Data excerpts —
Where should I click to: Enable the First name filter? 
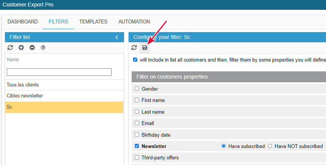point(137,100)
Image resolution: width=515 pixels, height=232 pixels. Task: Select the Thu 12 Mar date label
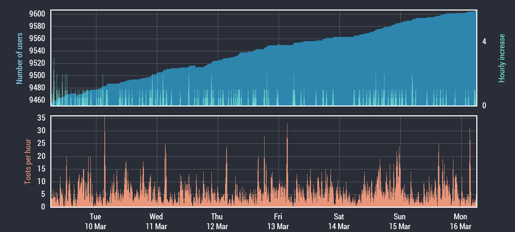point(217,221)
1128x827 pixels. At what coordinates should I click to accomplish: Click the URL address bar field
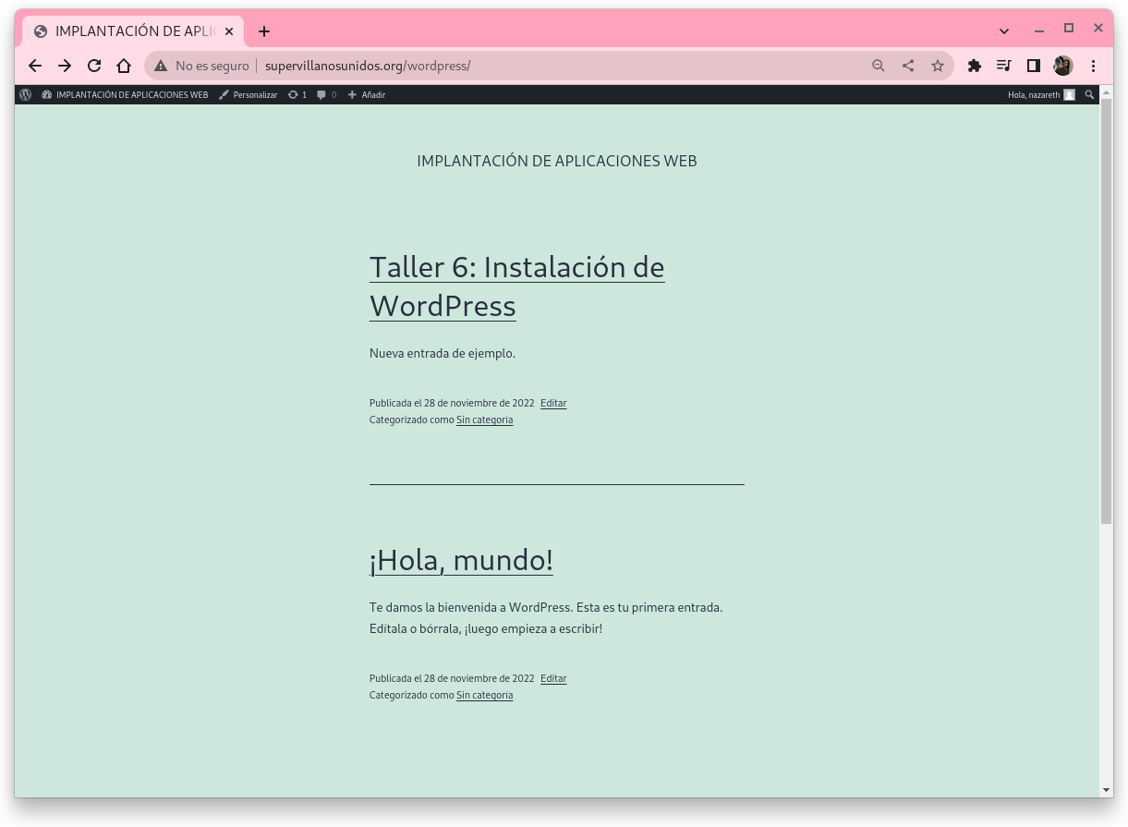554,66
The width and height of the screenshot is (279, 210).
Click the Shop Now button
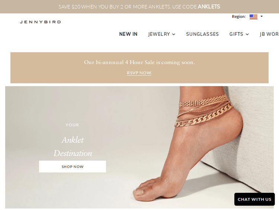pos(73,166)
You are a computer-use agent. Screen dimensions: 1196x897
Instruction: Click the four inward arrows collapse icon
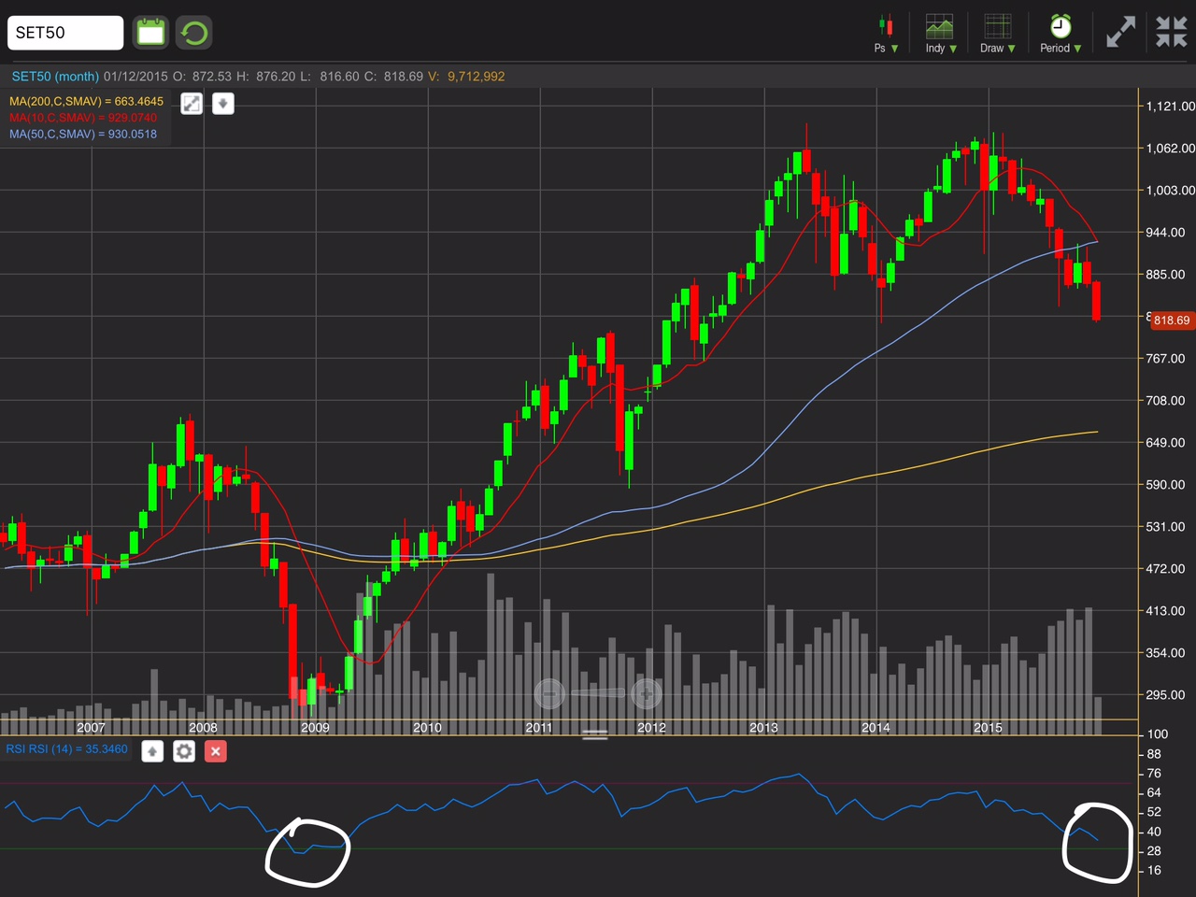point(1171,32)
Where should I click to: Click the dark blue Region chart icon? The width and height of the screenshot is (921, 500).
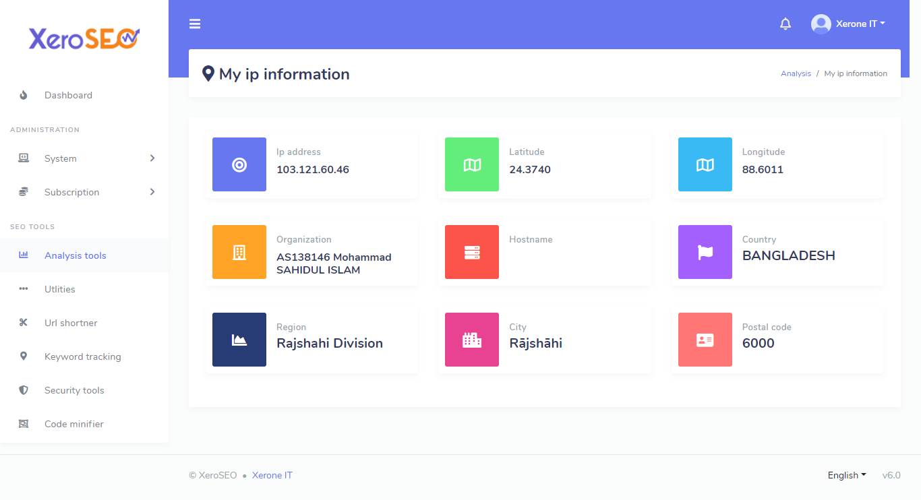(x=239, y=340)

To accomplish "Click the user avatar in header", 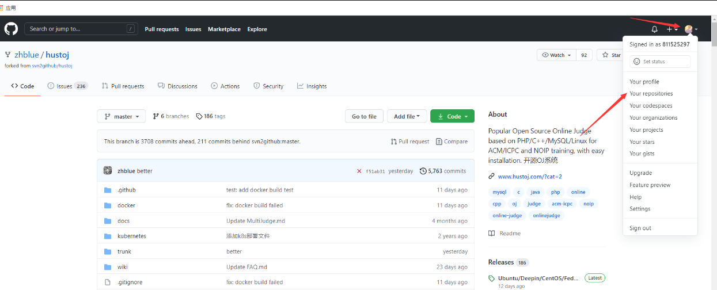I will (688, 29).
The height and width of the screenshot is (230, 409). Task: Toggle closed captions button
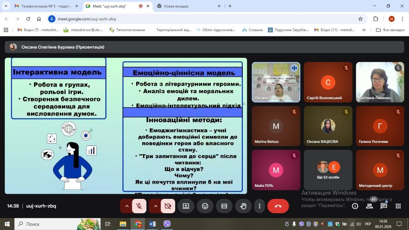click(x=224, y=206)
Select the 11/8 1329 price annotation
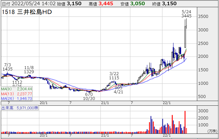This screenshot has height=139, width=219. 29,69
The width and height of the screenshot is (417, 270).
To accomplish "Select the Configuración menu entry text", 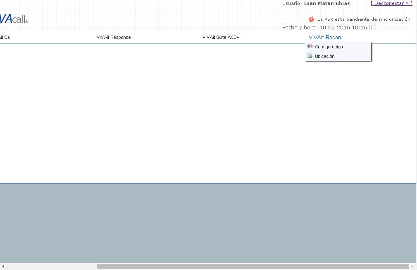I will [x=329, y=47].
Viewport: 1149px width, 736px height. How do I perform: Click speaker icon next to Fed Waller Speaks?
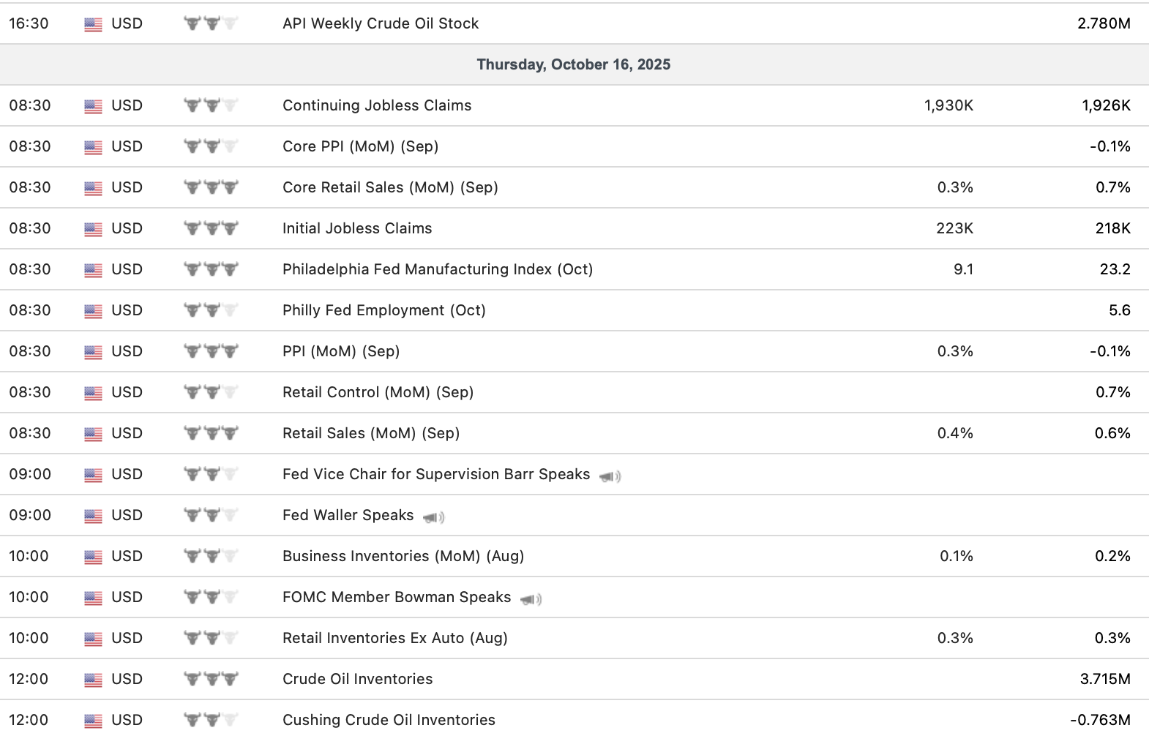click(x=434, y=517)
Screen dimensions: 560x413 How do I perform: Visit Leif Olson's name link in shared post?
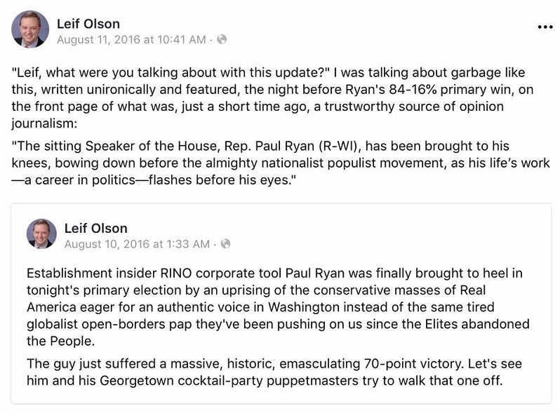tap(95, 229)
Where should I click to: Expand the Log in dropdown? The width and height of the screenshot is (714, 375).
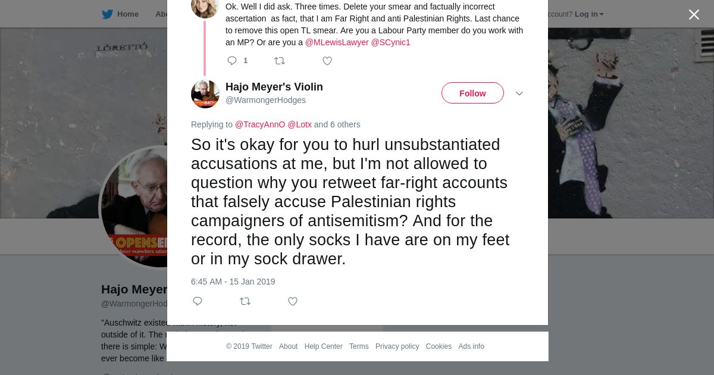tap(588, 14)
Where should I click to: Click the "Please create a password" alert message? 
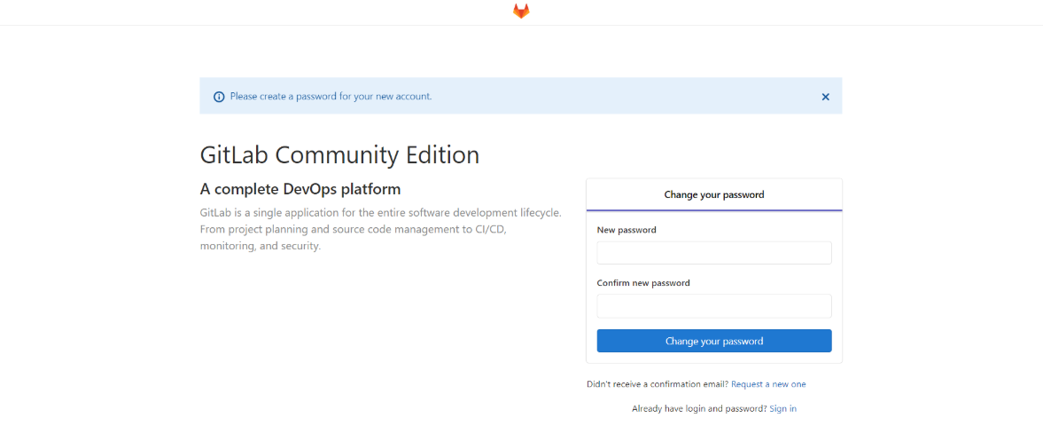pos(331,96)
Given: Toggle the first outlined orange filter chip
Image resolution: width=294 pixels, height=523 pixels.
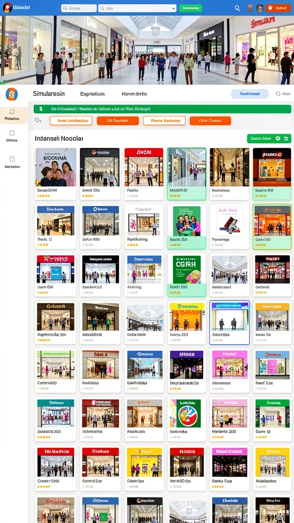Looking at the screenshot, I should coord(71,121).
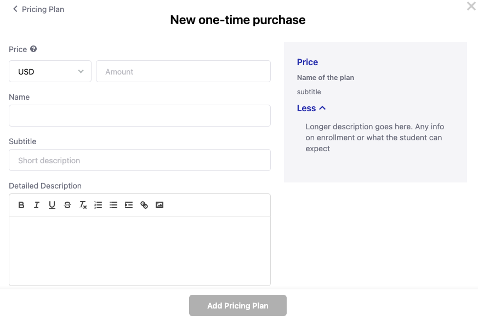Image resolution: width=478 pixels, height=320 pixels.
Task: Click the Add Pricing Plan button
Action: 238,306
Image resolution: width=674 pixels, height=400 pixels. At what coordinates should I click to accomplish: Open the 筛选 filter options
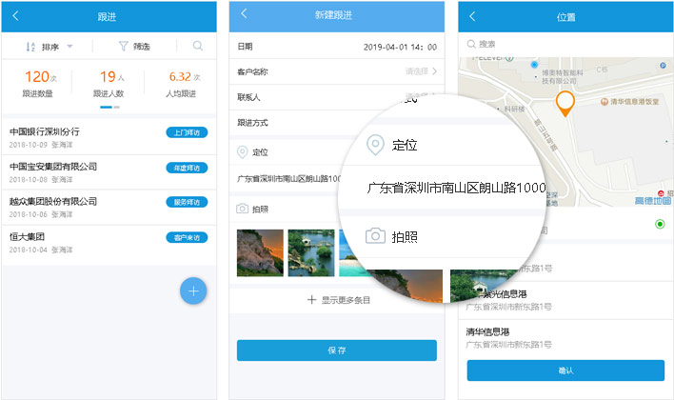(133, 46)
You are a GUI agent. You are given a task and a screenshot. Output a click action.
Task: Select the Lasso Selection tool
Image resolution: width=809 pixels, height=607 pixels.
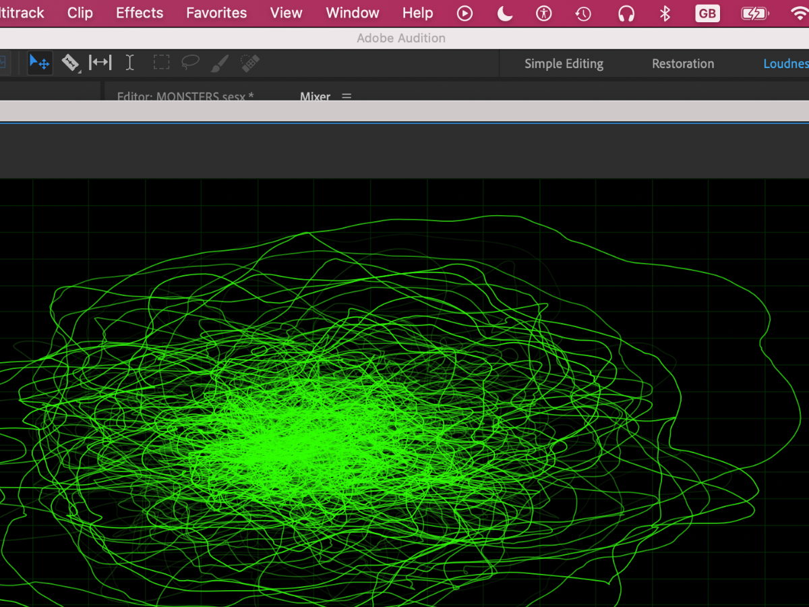[x=191, y=63]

YOUR GOAL — Would you count the lines in the data that contain the word "agent" and state only the number?

SOLUTION FOR THIS PROBLEM — 2